Your goal: Return every line of the entries that includes the word "computer".

○ ○ ○

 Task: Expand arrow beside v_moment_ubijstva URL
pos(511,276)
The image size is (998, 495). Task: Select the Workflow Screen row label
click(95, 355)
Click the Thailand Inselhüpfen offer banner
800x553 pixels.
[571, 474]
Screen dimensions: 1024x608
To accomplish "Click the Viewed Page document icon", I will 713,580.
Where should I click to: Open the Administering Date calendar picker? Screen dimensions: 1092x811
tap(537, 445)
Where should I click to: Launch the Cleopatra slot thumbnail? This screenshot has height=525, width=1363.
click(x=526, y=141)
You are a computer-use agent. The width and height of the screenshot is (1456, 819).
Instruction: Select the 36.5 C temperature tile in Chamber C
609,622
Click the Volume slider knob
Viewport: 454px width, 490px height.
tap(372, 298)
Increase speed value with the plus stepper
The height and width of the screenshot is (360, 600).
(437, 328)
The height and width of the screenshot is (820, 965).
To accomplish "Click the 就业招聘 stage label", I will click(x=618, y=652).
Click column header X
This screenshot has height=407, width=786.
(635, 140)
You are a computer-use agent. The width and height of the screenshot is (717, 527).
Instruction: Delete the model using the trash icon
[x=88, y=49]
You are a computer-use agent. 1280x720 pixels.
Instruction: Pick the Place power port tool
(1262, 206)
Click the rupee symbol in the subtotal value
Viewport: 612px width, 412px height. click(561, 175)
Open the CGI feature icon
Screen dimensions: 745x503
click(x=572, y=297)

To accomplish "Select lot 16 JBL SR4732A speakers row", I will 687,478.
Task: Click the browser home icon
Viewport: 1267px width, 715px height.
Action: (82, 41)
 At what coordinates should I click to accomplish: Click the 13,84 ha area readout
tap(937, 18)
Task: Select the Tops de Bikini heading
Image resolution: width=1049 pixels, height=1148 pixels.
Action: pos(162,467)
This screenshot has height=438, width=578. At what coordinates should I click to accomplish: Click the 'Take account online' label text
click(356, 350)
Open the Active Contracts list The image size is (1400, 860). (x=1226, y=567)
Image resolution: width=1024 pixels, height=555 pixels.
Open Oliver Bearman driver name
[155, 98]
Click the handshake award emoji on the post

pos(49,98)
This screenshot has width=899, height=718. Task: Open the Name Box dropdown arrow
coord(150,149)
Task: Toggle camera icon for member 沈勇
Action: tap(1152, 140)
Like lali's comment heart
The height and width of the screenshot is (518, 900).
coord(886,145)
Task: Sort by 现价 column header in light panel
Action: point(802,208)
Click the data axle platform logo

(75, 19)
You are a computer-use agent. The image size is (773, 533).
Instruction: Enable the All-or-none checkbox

○ ○ ○

Response below:
You are a computer-use agent. The width and height of the screenshot is (1456, 819).
You are a computer-use agent. The width and height of the screenshot is (717, 527).
You are a computer-use agent. 1280x720 pixels.
You are a computer-use agent. The image size is (773, 533).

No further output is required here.